Chapter 13

Choosing the right parents

  • (Age: 43 years, female)

    I was a girl about 4 years old (1962) when I started having problems.

    I remember in Grade 1 being sent home from school because I had vomited. I missed a lot of school time. My mother tells me that she brought me to the doctor just about every week. He suggested several options but continued to think that the problem was mental, my mother must have liked my older sister better and I was suffering emotionally.

    I continued to have classic symptoms; anemia, weakness, vitamin deficiency, diarrhoea, steatorrhoea, abdominal pain, bloating, vomiting and weight loss.

    Finally, these symptoms reached a point where the doctor had to agree something was wrong. I was hospitalized when I was 9 but no cause could be found. I had vitamin injections every week and my mother fed me the best food in the house.

    A couple of months later, I was hospitalized in Halifax. Many doctors and tests later, nothing helped. I had lost so much weight and was dying of malnutrition.

    I was about to be sent home to die when a young doctor was consulted. He made enquiries to the Netherlands for more information.

    I was put on the gluten-free diet and sent home. My mother followed the diet very strictly.

    I improved dramatically. I gained weight and grew. The doctors had predicted that I would always be short but I grew by leaps and bounds. At periodic checkups, the doctors were astounded at my progress.

    As a teenager, I tried to find out as much as possible about celiac disease. After high school, I worked as a lab technologist and came to know a gastroenterologist there. With his recommendation, I took the gluten challenge (1979). The biopsy proved inconclusive but, in retrospect, the biopsy was performed too early. The pain was caused by the addition of yeast to my diet, not the gluten.

    I continued on the celiac diet.

    My first child was born and I watched constantly for signs. There were none. My second child started to have problems around three years of age. The biopsy was very difficult to do and proved to be inconclusive. He is now 16 and remains on the celiac diet because he has pain when he deviates. (He will have my consent should he decide to do the gluten challenge to get his diagnosis). My third child has no symptoms.

    In 1999, I took another gluten challenge. I had been to a Celiac Association conference and came home very sick. The only thing different was the yeast in the bread products so I wondered if my entire problem was with yeast. This biopsy was positive for celiac disease.

    I am now 43 and have been on the gluten-free diet for thirty-four years.

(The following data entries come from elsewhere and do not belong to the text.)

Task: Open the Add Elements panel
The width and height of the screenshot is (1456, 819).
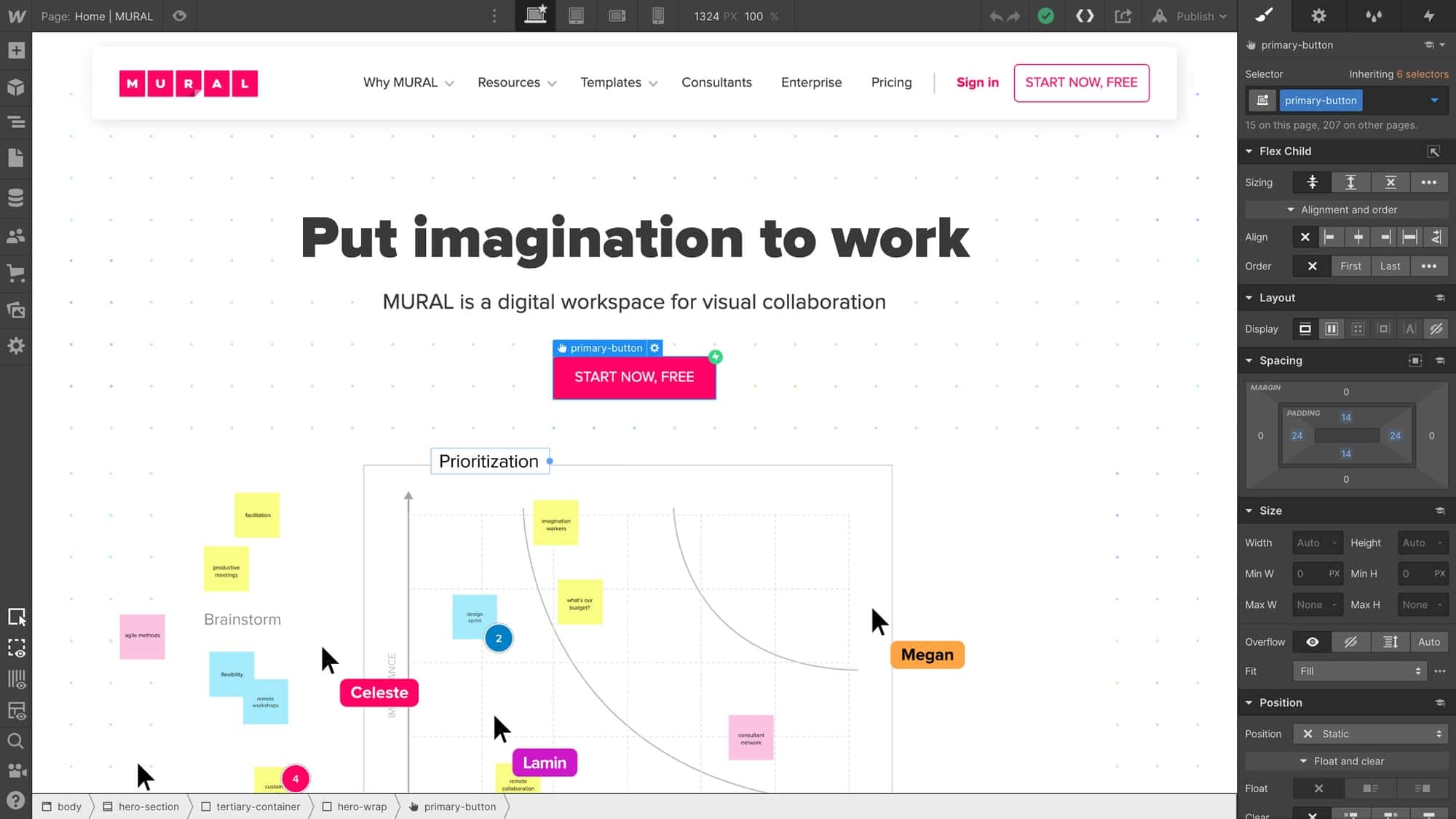Action: 16,50

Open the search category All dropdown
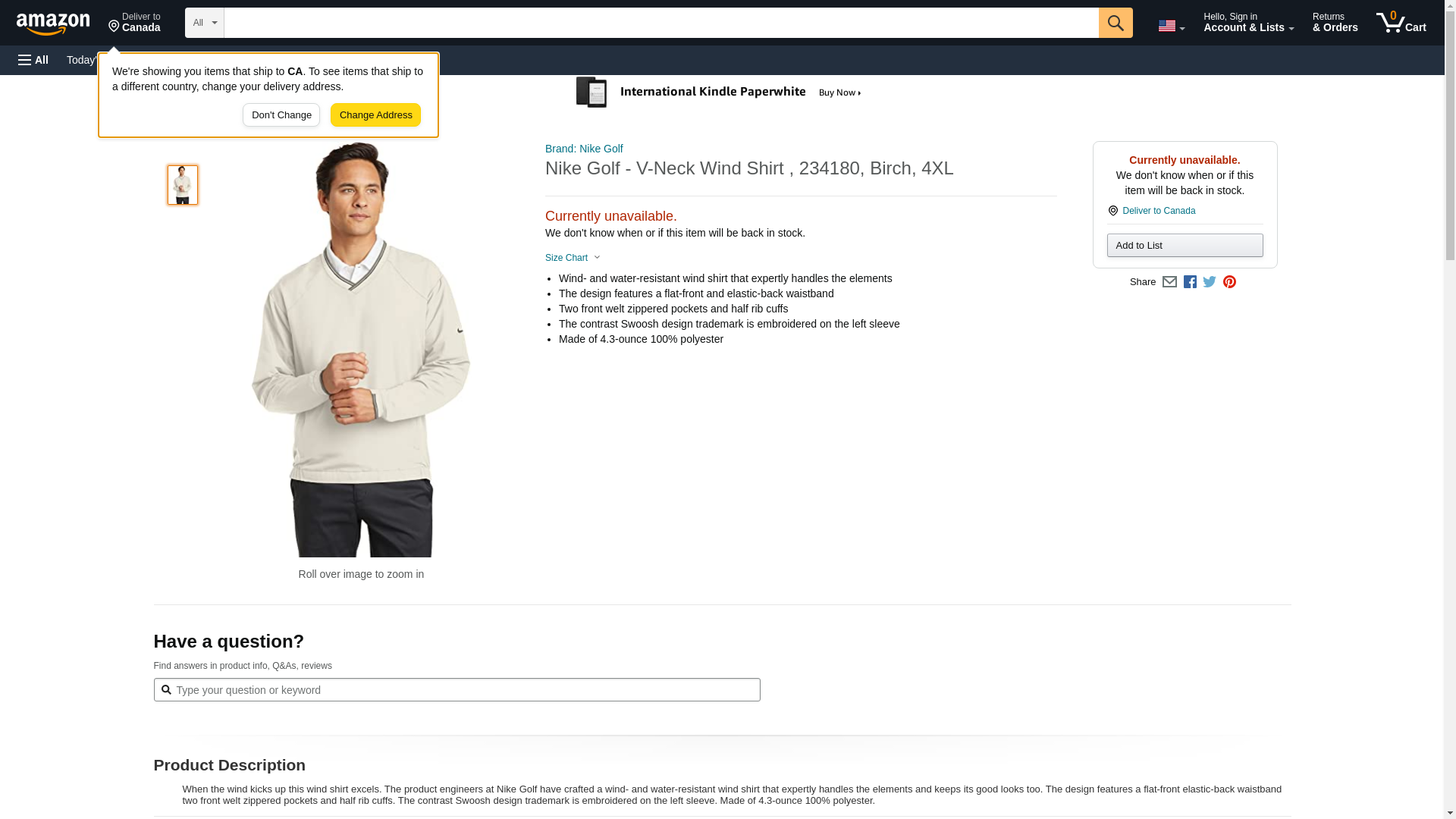pos(204,23)
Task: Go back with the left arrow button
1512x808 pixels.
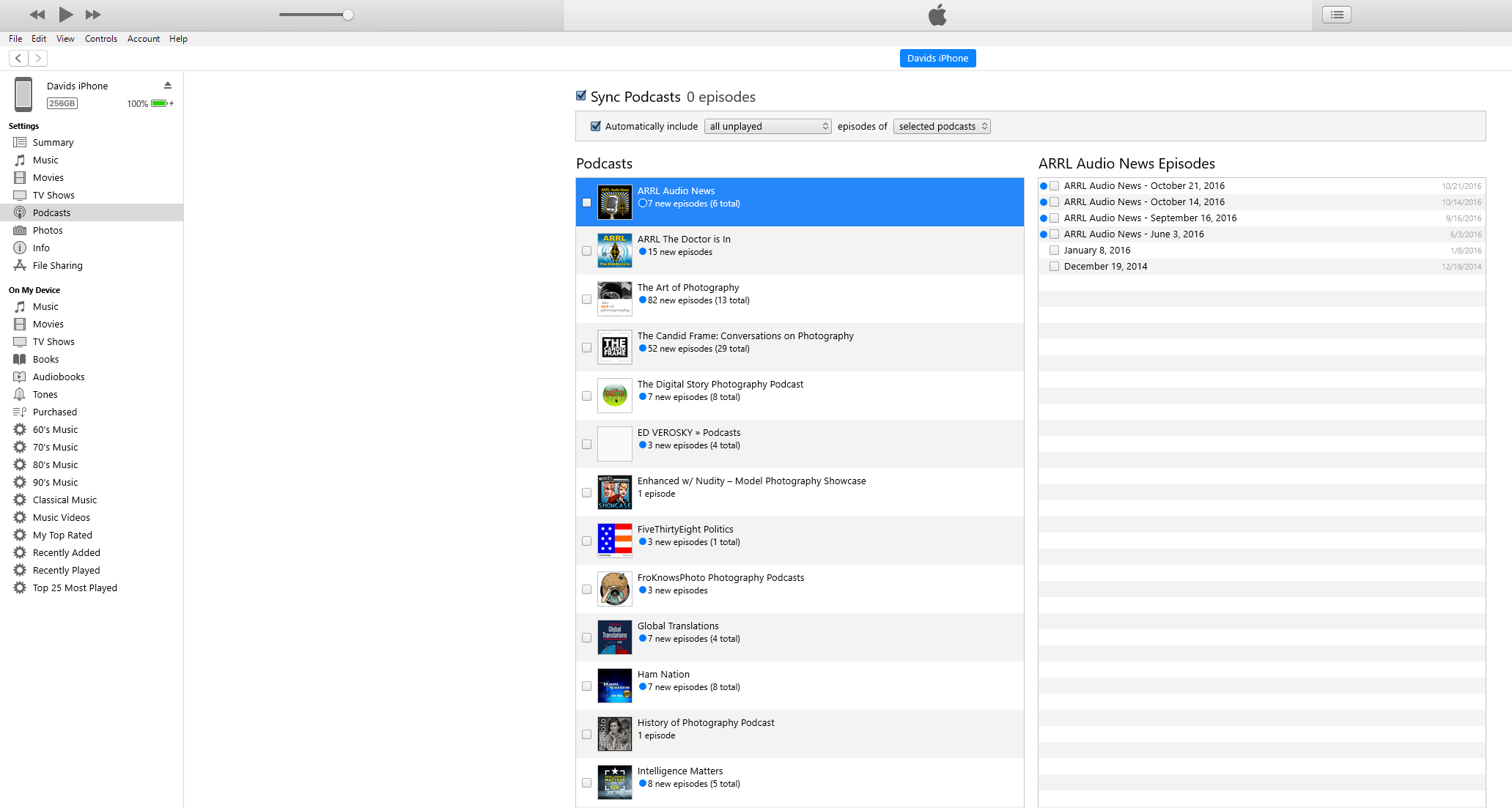Action: coord(18,58)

    All five of my siblings are symptom free. My parents are from the Netherlands and sometime after I was on the diet, my uncle in the Netherlands was diagnosed with celiac disease. He had always been a sickly child and young adult.

  • Clinical Pearls

    Whether you develop celiac disease or not depends on how carefully you chose your parents”!

    Celiac disease is a hereditary disorder. Both first and second-degree relatives are at high risk for having celiac disease and should be screened.

  • Highly sensitive serological tests (tissue-transglutaminase antibody and endomysial antibody) are currently available to screen for celiac disease. The definitive test to diagnose celiac disease is a small intestinal biopsy.

The treatment of celiac disease is a strict gluten-free diet for life. The diet should not be started before the confirming the diagnosis with a small intestinal biopsy.